What type of phonics instruction is best for students with reading disabilities?  

Systematic. That means phonics is taught by following a scope and sequence of skills. Each child should start at the point in that sequence which is appropriate for his or her ability level.  Incidental or embedded phonics instruction occurs when a teacher selects reading material and then points out or teaches a phonics rule.  This random approach does not work effectively for kids with disabilities.

Explicit.  Phonics instruction is not learned by taping a poster of letter sounds on a wall.  Teacher instruction, modeling, and guidance in applying rules to text are all needed.  Students must be taught letter-sound associations and specific rules.  They learn a skill and practice it.  This practice often involves reading decodable texts, but other books work as well.

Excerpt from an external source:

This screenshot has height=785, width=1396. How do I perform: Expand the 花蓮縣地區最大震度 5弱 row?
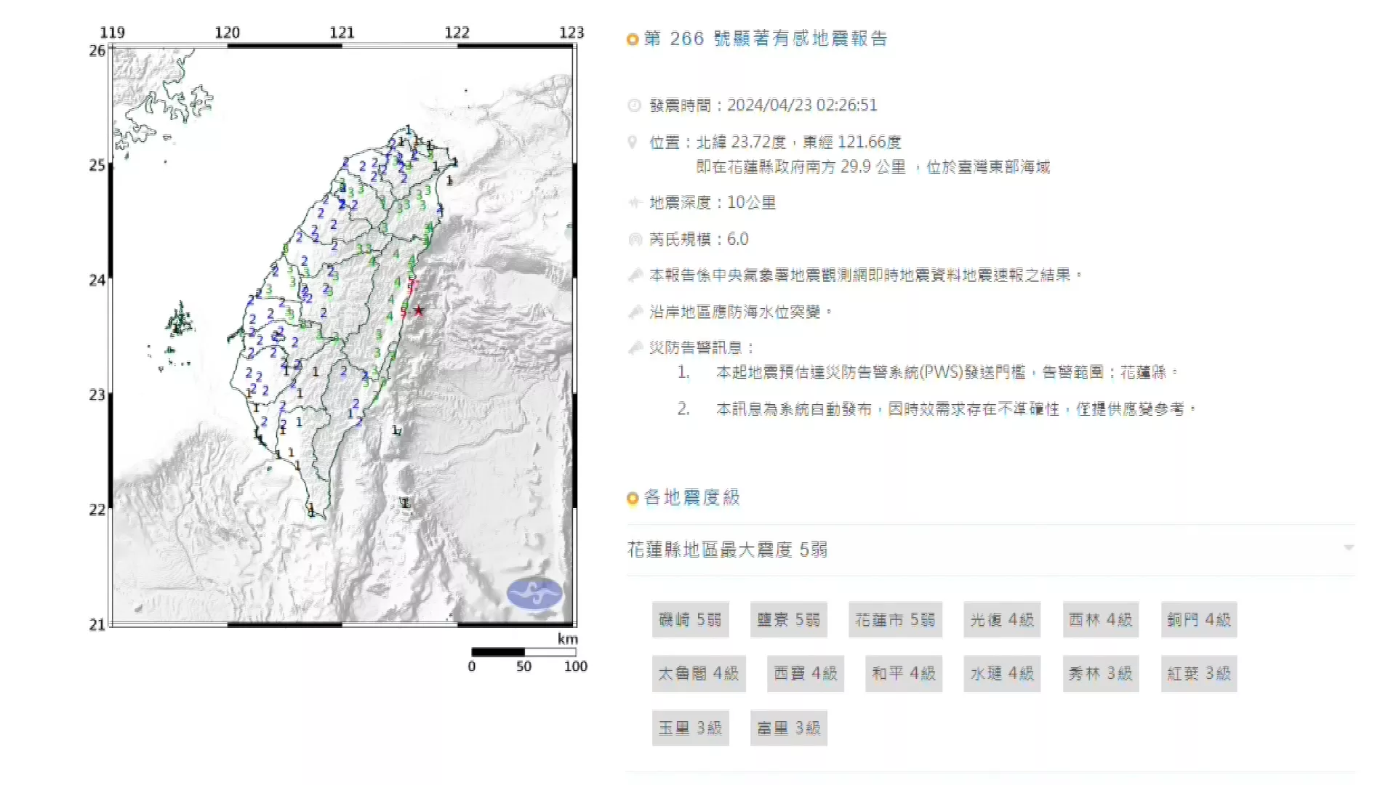coord(991,550)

Early.  Dyslexic kids who receive early intervention are more likely to avoid a cycle of reading failure in which they fall farther behind their peers while their self-esteem takes major body blows.  Early intervention (that is, teaching the alphabetic code) can support ALL kids, whether or not they are at risk for reading failure.  True, many kids come to school already equipped with some phonics skills.  But those kindergarteners who aren’t even aware that words are made of individual sounds are already behind the curve.

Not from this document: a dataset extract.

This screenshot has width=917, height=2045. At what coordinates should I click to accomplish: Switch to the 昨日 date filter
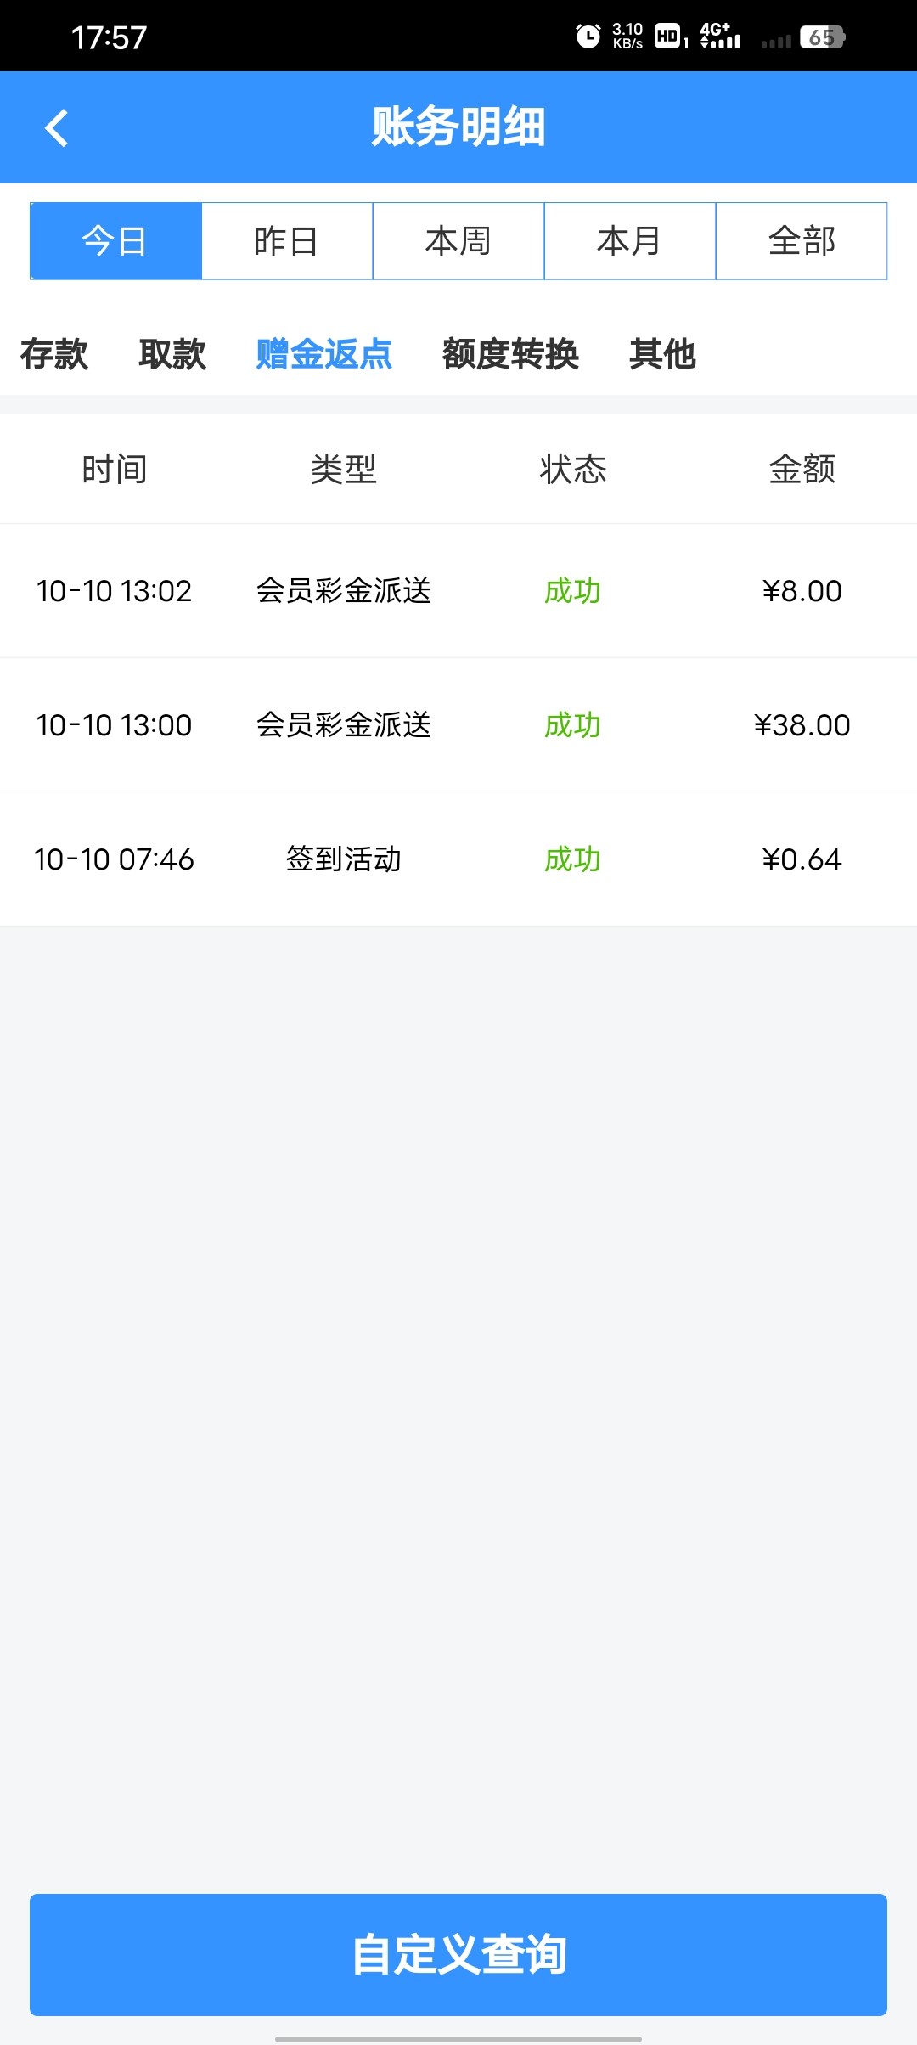tap(287, 241)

Reading instruction shouldn’t be narrowed to a debate of “phonics” versus “meaning.”  Phonics instruction encompasses more than isolated skills and gives kids the ability to access literature.  Meaning-based instruction fosters higher level thinking but can’t occur in a letter-correspondence vacuum.  Enough said?  Want to share your perspectives?

* What nonsense!

NonsensicalSilly UselessImpediment to instructionUnnecessary.  I’ve heard all these expressions, and more, to describe the use of nonsense words in teaching phonics.  A recent opinion column argued that there are enough unfamiliar words to go around, so why would teachers make up words?  An interesting volume is available through Heinemann Publishers, which decries the use of DIBELS in assessing and driving reading instruction. Anti DIBELS pdf

This is not a post about the merits or “demerits” of DIBELS for assessment; the majority of students will learn to read fairly easily without ever seeing a nonsense word.  Unless they read Dr. Seuss, of course.  I am writing to say that nonsense words play an important role  in reading instruction for kids with dyslexia and other reading disabilities.  These kids struggle with the alphabetic code.  They struggle to manipulate sounds.  They can’t read chapter books in second grade.  They feel stupid no matter how bright they are.  (Check out this article on Forward which concludes: People with dyslexia tend to be creative and out-of-the-box thinkers, the very characteristics that can mask the fact that a child is having a tough time reading.)  It is unfair to paint reading instruction for all kids with the same brush.  And that’s where nonsense words come into play.

For those reading disabled students who must learn phonics systematically and sequentially, nonsense words allow them to practice phonics skills on words they have not already memorized.  These pseudo-words, as they are also described, allow intervention-resistant students to get the extensive practice they require.  Without the use of these words for both practice and monitoring progress of their skill acquisition, these kids may not get adequate instruction.   Refer to Sally Shaywitz’s terrific book, “Overcoming Dyslexia” or read her online discussion with folks from Reading Rockets for more details.

Let’s not undermine effective instruction for struggling readers by tossing nonsense words under the DIBELS bus.